### ASSIGNMENT
The whole of the data is to be returned without a single change.

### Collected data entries
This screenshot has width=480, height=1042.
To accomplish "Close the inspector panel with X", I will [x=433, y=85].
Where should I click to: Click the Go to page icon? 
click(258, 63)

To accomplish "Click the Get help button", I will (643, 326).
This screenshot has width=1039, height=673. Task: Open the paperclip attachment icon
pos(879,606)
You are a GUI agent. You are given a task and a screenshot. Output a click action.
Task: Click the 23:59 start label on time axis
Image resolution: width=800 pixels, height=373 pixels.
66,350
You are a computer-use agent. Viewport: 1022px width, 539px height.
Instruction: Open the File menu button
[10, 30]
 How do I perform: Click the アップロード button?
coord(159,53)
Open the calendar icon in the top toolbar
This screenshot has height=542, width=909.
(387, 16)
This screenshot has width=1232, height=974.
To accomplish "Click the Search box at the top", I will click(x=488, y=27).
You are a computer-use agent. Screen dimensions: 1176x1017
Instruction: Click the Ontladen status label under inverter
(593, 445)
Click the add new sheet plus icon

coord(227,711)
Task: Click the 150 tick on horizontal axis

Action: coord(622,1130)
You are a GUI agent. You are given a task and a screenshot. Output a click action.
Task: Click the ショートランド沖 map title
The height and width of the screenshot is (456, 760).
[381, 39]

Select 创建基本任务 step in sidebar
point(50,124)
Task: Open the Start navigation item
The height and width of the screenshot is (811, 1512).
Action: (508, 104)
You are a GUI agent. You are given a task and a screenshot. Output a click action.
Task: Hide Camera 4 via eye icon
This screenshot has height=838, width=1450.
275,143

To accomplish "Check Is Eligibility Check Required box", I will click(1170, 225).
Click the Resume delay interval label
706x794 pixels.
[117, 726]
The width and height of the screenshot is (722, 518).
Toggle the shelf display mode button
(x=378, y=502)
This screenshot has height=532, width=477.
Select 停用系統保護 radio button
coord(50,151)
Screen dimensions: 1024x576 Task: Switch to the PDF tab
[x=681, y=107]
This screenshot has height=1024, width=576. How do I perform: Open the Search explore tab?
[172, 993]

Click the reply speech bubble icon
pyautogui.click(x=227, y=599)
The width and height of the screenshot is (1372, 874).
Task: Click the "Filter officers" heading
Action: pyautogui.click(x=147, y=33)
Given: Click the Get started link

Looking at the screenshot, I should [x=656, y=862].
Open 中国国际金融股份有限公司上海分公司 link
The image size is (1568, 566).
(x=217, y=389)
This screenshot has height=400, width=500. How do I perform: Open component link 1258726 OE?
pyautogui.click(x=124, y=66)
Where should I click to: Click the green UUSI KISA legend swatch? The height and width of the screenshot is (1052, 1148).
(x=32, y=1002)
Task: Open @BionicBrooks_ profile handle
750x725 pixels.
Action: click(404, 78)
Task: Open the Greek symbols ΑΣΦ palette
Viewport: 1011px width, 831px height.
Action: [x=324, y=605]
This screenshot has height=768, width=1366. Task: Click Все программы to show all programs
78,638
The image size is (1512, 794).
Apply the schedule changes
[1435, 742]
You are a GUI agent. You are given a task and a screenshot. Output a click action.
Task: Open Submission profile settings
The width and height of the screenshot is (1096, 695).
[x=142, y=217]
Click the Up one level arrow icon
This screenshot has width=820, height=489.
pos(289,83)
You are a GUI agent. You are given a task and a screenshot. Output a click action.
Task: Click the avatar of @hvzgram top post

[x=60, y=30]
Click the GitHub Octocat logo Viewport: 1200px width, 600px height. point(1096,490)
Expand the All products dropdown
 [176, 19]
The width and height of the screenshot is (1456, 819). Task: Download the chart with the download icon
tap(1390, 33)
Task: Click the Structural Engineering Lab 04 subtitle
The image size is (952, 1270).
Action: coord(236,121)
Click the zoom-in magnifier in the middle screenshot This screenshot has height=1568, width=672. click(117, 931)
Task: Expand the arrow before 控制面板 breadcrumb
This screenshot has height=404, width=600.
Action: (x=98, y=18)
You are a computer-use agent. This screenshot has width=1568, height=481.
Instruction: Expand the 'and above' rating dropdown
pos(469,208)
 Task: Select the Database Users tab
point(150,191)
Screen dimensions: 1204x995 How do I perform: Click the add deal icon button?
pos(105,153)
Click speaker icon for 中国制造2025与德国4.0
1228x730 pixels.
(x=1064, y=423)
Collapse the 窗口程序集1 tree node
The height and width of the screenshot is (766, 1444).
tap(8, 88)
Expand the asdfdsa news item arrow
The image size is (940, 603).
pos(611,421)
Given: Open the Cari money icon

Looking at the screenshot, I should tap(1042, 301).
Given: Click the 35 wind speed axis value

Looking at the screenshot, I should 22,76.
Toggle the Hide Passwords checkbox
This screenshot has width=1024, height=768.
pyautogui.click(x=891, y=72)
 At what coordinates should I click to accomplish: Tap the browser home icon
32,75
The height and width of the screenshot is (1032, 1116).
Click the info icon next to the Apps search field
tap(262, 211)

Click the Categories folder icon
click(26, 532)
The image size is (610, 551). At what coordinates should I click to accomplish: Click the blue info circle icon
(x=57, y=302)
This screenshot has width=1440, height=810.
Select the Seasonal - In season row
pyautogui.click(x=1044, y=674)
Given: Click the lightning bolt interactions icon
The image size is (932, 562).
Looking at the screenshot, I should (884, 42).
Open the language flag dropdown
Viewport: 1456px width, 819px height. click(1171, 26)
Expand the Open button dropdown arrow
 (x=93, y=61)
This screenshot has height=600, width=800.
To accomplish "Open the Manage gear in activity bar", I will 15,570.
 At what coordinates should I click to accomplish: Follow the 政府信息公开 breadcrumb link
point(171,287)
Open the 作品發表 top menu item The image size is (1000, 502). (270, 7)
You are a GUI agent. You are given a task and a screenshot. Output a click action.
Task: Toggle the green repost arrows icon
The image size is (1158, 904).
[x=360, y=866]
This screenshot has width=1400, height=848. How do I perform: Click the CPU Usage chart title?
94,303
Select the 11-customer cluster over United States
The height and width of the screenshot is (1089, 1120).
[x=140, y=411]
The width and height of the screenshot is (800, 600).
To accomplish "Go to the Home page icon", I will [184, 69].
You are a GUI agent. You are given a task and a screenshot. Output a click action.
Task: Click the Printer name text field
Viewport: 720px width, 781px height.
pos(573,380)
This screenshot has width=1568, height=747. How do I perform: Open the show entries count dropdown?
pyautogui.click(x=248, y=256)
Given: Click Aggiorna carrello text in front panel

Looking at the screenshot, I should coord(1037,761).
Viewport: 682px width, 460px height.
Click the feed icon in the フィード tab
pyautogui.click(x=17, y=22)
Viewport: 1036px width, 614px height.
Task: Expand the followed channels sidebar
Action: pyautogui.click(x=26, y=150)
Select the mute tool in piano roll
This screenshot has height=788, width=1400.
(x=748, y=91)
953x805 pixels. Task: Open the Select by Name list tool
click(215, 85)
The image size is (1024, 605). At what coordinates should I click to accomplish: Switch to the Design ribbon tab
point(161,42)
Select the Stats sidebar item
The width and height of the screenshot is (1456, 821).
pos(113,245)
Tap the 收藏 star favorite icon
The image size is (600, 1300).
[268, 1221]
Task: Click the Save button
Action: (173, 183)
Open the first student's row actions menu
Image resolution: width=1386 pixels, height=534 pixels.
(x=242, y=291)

### RESULT OF THIS TASK
This screenshot has width=480, height=1042.
To accomplish "Close the inspector panel with X", I will [x=433, y=85].
Where should I click to: Click the Go to page icon? 
click(258, 63)

To accomplish "Click the Get help button", I will (643, 326).
This screenshot has width=1039, height=673. Task: Open the paperclip attachment icon
pos(879,606)
You are a GUI agent. You are given a task and a screenshot. Output a click action.
Task: Click the 23:59 start label on time axis
Image resolution: width=800 pixels, height=373 pixels.
66,350
You are a computer-use agent. Viewport: 1022px width, 539px height.
Instruction: Open the File menu button
[10, 30]
 How do I perform: Click the アップロード button?
coord(159,53)
Open the calendar icon in the top toolbar
This screenshot has height=542, width=909.
(387, 16)
This screenshot has width=1232, height=974.
To accomplish "Click the Search box at the top", I will click(x=488, y=27).
You are a computer-use agent. Screen dimensions: 1176x1017
Instruction: Click the Ontladen status label under inverter
(593, 445)
Click the add new sheet plus icon

coord(227,711)
Task: Click the 150 tick on horizontal axis

Action: coord(622,1130)
You are a GUI agent. You are given a task and a screenshot. Output a click action.
Task: Click the ショートランド沖 map title
The height and width of the screenshot is (456, 760).
[381, 39]

Select 创建基本任务 step in sidebar
point(50,124)
Task: Open the Start navigation item
The height and width of the screenshot is (811, 1512).
Action: (508, 104)
You are a GUI agent. You are given a task and a screenshot. Output a click action.
Task: Hide Camera 4 via eye icon
This screenshot has height=838, width=1450.
275,143

To accomplish "Check Is Eligibility Check Required box", I will click(1170, 225).
Click the Resume delay interval label
706x794 pixels.
[117, 726]
The width and height of the screenshot is (722, 518).
Toggle the shelf display mode button
(x=378, y=502)
This screenshot has height=532, width=477.
Select 停用系統保護 radio button
coord(50,151)
Screen dimensions: 1024x576 Task: Switch to the PDF tab
[x=681, y=107]
This screenshot has height=1024, width=576. How do I perform: Open the Search explore tab?
[172, 993]

Click the reply speech bubble icon
pyautogui.click(x=227, y=599)
The width and height of the screenshot is (1372, 874).
Task: Click the "Filter officers" heading
Action: pyautogui.click(x=147, y=33)
Given: Click the Get started link

Looking at the screenshot, I should [x=656, y=862].
Open 中国国际金融股份有限公司上海分公司 link
The image size is (1568, 566).
(x=217, y=389)
This screenshot has height=400, width=500. How do I perform: Open component link 1258726 OE?
pyautogui.click(x=124, y=66)
Where should I click to: Click the green UUSI KISA legend swatch? The height and width of the screenshot is (1052, 1148).
(x=32, y=1002)
Task: Open @BionicBrooks_ profile handle
750x725 pixels.
Action: click(404, 78)
Task: Open the Greek symbols ΑΣΦ palette
Viewport: 1011px width, 831px height.
Action: [x=324, y=605]
This screenshot has height=768, width=1366. Task: Click Все программы to show all programs
78,638
The image size is (1512, 794).
Apply the schedule changes
[1435, 742]
You are a GUI agent. You are given a task and a screenshot. Output a click action.
Task: Open Submission profile settings
The width and height of the screenshot is (1096, 695).
[x=142, y=217]
Click the Up one level arrow icon
This screenshot has width=820, height=489.
pos(289,83)
You are a GUI agent. You are given a task and a screenshot. Output a click action.
Task: Click the avatar of @hvzgram top post

[x=60, y=30]
Click the GitHub Octocat logo Viewport: 1200px width, 600px height. point(1096,490)
Expand the All products dropdown
 [176, 19]
The width and height of the screenshot is (1456, 819). Task: Download the chart with the download icon
tap(1390, 33)
Task: Click the Structural Engineering Lab 04 subtitle
The image size is (952, 1270).
Action: coord(236,121)
Click the zoom-in magnifier in the middle screenshot This screenshot has height=1568, width=672. click(117, 931)
Task: Expand the arrow before 控制面板 breadcrumb
This screenshot has height=404, width=600.
Action: (x=98, y=18)
You are a computer-use agent. This screenshot has width=1568, height=481.
Instruction: Expand the 'and above' rating dropdown
pos(469,208)
 Task: Select the Database Users tab
point(150,191)
Screen dimensions: 1204x995 How do I perform: Click the add deal icon button?
pos(105,153)
Click speaker icon for 中国制造2025与德国4.0
1228x730 pixels.
(x=1064, y=423)
Collapse the 窗口程序集1 tree node
The height and width of the screenshot is (766, 1444).
tap(8, 88)
Expand the asdfdsa news item arrow
The image size is (940, 603).
pos(611,421)
Given: Open the Cari money icon

Looking at the screenshot, I should tap(1042, 301).
Given: Click the 35 wind speed axis value

Looking at the screenshot, I should 22,76.
Toggle the Hide Passwords checkbox
This screenshot has width=1024, height=768.
pyautogui.click(x=891, y=72)
 At what coordinates should I click to accomplish: Tap the browser home icon
32,75
The height and width of the screenshot is (1032, 1116).
Click the info icon next to the Apps search field
tap(262, 211)

Click the Categories folder icon
click(26, 532)
The image size is (610, 551). At what coordinates should I click to accomplish: Click the blue info circle icon
(x=57, y=302)
This screenshot has width=1440, height=810.
Select the Seasonal - In season row
pyautogui.click(x=1044, y=674)
Given: Click the lightning bolt interactions icon
The image size is (932, 562).
Looking at the screenshot, I should (884, 42).
Open the language flag dropdown
Viewport: 1456px width, 819px height. click(1171, 26)
Expand the Open button dropdown arrow
 (x=93, y=61)
This screenshot has height=600, width=800.
To accomplish "Open the Manage gear in activity bar", I will 15,570.
 At what coordinates should I click to accomplish: Follow the 政府信息公开 breadcrumb link
point(171,287)
Open the 作品發表 top menu item The image size is (1000, 502). (270, 7)
You are a GUI agent. You are given a task and a screenshot. Output a click action.
Task: Toggle the green repost arrows icon
The image size is (1158, 904).
[x=360, y=866]
This screenshot has width=1400, height=848. How do I perform: Click the CPU Usage chart title?
94,303
Select the 11-customer cluster over United States
The height and width of the screenshot is (1089, 1120).
[x=140, y=411]
The width and height of the screenshot is (800, 600).
To accomplish "Go to the Home page icon", I will [184, 69].
You are a GUI agent. You are given a task and a screenshot. Output a click action.
Task: Click the Printer name text field
Viewport: 720px width, 781px height.
pos(573,380)
This screenshot has width=1568, height=747. How do I perform: Open the show entries count dropdown?
pyautogui.click(x=248, y=256)
Given: Click Aggiorna carrello text in front panel

Looking at the screenshot, I should coord(1037,761).
Viewport: 682px width, 460px height.
Click the feed icon in the フィード tab
pyautogui.click(x=17, y=22)
Viewport: 1036px width, 614px height.
Task: Expand the followed channels sidebar
Action: pyautogui.click(x=26, y=150)
Select the mute tool in piano roll
This screenshot has height=788, width=1400.
(x=748, y=91)
953x805 pixels. Task: Open the Select by Name list tool
click(215, 85)
The image size is (1024, 605). At what coordinates should I click to accomplish: Switch to the Design ribbon tab
point(161,42)
Select the Stats sidebar item
The width and height of the screenshot is (1456, 821).
pos(113,245)
Tap the 收藏 star favorite icon
The image size is (600, 1300).
[268, 1221]
Task: Click the Save button
Action: (173, 183)
Open the first student's row actions menu
Image resolution: width=1386 pixels, height=534 pixels.
(x=242, y=291)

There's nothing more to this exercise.